● **Exercise objective**
When a line of the listing below has the string "will" in it, copy that line.

··· Provided entries

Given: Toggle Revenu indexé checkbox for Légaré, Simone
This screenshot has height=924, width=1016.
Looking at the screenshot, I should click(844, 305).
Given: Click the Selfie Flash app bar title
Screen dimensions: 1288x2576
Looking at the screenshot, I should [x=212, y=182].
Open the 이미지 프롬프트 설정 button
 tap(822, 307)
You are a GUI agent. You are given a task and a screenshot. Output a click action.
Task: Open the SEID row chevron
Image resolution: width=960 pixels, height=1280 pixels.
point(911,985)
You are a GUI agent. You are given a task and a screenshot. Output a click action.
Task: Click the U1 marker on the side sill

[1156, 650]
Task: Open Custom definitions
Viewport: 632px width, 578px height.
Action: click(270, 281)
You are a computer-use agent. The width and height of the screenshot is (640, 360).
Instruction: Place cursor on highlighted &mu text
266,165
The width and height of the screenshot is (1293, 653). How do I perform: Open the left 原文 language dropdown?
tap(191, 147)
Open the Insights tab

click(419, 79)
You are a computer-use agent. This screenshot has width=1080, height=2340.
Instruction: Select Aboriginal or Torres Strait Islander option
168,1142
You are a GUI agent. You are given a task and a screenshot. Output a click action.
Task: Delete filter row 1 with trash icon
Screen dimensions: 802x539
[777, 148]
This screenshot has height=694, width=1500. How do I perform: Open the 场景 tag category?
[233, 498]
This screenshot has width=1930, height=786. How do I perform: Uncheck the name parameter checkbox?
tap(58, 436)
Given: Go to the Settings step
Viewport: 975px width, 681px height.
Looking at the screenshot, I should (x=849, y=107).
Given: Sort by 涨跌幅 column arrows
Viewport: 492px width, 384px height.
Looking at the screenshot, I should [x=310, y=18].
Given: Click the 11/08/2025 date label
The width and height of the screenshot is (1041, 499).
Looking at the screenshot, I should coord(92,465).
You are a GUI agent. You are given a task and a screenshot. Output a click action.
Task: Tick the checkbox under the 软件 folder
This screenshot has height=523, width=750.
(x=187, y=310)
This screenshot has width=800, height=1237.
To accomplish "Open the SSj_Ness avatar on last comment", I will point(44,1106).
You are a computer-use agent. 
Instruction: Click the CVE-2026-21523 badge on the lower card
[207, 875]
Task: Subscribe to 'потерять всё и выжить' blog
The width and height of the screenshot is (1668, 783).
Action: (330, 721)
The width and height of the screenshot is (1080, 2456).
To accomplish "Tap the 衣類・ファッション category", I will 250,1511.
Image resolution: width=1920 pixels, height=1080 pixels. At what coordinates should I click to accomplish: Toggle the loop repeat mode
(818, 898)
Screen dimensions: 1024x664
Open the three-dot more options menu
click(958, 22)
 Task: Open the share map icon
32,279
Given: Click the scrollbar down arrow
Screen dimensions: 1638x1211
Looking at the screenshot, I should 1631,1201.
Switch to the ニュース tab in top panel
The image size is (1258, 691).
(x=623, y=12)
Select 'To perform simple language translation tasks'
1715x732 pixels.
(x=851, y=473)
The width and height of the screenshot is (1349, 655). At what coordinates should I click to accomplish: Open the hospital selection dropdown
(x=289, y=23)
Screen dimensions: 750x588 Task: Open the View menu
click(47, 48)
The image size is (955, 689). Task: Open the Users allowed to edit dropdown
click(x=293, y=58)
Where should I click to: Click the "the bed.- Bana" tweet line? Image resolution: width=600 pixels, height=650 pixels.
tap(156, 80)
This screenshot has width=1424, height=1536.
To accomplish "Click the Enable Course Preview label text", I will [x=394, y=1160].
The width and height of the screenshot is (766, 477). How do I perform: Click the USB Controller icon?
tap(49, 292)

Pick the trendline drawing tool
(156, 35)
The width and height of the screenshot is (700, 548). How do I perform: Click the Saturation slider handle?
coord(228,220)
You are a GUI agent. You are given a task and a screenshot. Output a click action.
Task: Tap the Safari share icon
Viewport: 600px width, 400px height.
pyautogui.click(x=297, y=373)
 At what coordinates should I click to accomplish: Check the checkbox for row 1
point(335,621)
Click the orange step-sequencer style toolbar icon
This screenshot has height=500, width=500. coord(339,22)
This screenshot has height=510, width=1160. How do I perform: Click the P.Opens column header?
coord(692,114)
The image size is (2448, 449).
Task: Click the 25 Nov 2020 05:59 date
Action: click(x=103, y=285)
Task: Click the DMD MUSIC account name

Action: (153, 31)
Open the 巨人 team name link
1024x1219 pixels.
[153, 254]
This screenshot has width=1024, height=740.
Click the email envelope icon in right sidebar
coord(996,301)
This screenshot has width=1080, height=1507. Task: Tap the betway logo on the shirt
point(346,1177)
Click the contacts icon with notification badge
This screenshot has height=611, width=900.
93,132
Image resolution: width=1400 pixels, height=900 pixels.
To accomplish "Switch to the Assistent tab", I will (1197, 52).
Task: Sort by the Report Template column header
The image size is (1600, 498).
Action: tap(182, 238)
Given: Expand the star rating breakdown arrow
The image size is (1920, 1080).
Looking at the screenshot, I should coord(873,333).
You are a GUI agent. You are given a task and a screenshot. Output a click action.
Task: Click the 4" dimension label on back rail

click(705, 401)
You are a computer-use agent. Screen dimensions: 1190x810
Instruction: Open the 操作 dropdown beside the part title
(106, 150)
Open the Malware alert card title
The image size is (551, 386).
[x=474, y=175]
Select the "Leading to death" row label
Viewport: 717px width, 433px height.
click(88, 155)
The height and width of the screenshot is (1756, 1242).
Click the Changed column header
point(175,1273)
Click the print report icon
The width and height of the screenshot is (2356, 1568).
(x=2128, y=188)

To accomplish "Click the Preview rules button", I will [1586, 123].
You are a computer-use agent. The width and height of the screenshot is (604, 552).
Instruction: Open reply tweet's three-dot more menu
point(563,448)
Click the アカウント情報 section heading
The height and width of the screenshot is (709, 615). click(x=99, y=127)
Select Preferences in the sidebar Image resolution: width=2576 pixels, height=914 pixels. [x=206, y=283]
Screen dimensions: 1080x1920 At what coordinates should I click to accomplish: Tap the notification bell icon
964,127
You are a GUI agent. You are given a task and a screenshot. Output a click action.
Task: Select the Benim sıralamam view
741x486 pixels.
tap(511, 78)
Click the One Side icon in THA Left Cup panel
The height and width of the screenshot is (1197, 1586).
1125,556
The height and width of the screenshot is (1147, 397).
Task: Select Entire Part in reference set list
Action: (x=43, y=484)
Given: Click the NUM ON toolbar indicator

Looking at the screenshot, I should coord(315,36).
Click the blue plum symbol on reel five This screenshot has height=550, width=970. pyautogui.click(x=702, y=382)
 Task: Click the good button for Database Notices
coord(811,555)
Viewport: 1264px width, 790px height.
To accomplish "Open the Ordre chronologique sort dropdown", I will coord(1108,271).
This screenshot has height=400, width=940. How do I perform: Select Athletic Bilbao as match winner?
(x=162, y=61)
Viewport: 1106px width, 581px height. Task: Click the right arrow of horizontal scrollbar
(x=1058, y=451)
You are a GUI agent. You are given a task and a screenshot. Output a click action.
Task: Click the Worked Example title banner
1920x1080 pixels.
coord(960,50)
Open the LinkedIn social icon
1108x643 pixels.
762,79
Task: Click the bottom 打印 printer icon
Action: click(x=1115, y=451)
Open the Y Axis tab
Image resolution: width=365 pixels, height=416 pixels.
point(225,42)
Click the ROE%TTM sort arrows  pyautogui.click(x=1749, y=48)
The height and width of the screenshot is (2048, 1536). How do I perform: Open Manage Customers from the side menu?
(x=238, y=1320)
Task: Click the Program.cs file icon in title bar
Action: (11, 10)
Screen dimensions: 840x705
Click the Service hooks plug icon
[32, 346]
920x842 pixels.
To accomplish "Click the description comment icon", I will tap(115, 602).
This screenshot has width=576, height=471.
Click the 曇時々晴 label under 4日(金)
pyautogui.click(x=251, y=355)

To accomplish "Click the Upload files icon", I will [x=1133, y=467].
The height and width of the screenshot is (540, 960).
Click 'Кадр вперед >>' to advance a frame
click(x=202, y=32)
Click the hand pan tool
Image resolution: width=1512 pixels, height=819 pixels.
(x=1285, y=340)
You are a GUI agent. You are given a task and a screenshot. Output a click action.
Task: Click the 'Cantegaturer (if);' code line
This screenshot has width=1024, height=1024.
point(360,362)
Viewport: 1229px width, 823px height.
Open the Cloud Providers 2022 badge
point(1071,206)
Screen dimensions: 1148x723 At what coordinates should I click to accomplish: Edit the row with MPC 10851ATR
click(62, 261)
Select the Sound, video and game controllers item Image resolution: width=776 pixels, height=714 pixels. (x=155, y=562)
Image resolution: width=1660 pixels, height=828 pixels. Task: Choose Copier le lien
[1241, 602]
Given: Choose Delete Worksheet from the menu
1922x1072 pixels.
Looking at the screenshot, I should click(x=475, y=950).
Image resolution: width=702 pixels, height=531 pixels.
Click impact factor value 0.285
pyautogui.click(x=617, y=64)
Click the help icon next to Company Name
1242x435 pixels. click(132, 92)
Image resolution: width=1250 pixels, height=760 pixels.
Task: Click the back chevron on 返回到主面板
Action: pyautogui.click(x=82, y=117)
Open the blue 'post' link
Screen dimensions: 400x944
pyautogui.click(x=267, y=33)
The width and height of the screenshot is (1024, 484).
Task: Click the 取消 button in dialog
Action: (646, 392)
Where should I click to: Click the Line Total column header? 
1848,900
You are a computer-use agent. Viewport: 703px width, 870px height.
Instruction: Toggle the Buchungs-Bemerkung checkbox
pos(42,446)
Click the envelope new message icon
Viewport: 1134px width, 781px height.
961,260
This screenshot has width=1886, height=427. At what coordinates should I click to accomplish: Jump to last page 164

······

● **Answer**
To accomplish "Open the SSj_Ness avatar on last comment", I will point(44,1106).
To accomplish "Tap the 衣類・ファッション category", I will 250,1511.
To accomplish "Click the Enable Course Preview label text", I will [x=394, y=1160].
To accomplish "Switch to the Assistent tab", I will (1197, 52).
To accomplish "Click the Preview rules button", I will [1586, 123].
To accomplish "Open the Ordre chronologique sort dropdown", I will coord(1108,271).
To accomplish "Click the description comment icon", I will tap(115, 602).
To accomplish "Click the Upload files icon", I will [x=1133, y=467].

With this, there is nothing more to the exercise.